■ Action item ■
Having found the line containing "Given: Click copy" in the records below, copy that line and each later one exactly, dropping pictures.

━━ Data provided

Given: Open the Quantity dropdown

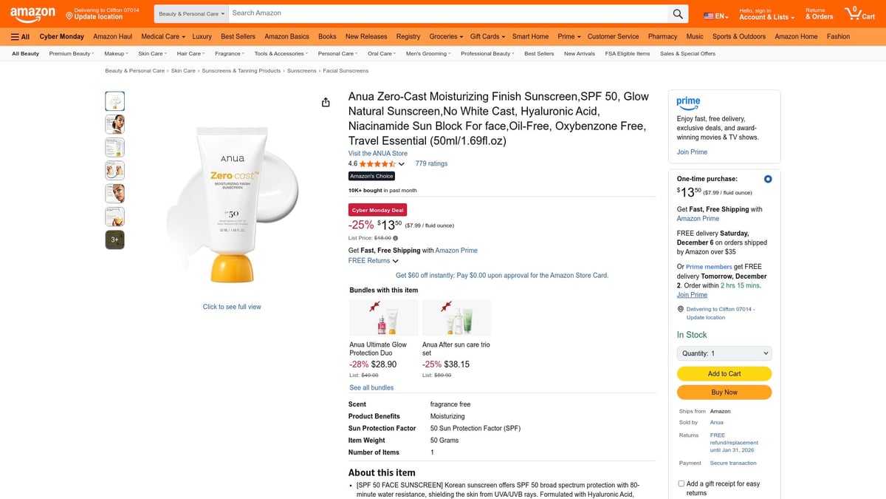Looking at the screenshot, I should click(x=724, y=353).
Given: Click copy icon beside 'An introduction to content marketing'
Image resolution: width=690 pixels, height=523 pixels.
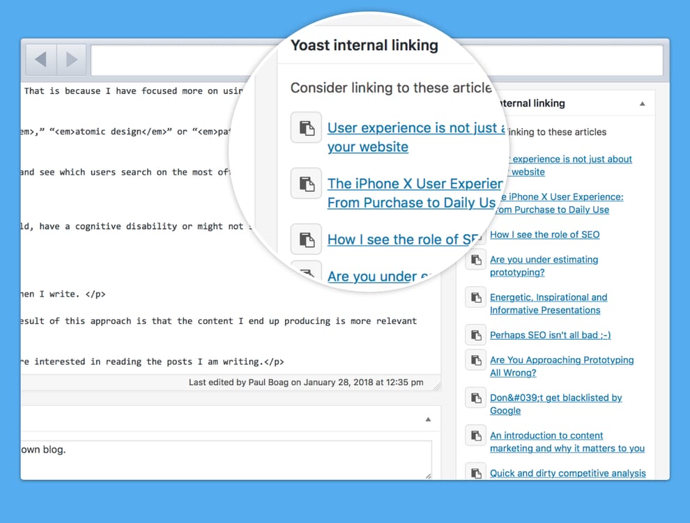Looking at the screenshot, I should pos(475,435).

━━━━

■ Response to the exercise ■
Given: Click copy icon beside 'An introduction to content marketing'
Image resolution: width=690 pixels, height=523 pixels.
Looking at the screenshot, I should pos(475,435).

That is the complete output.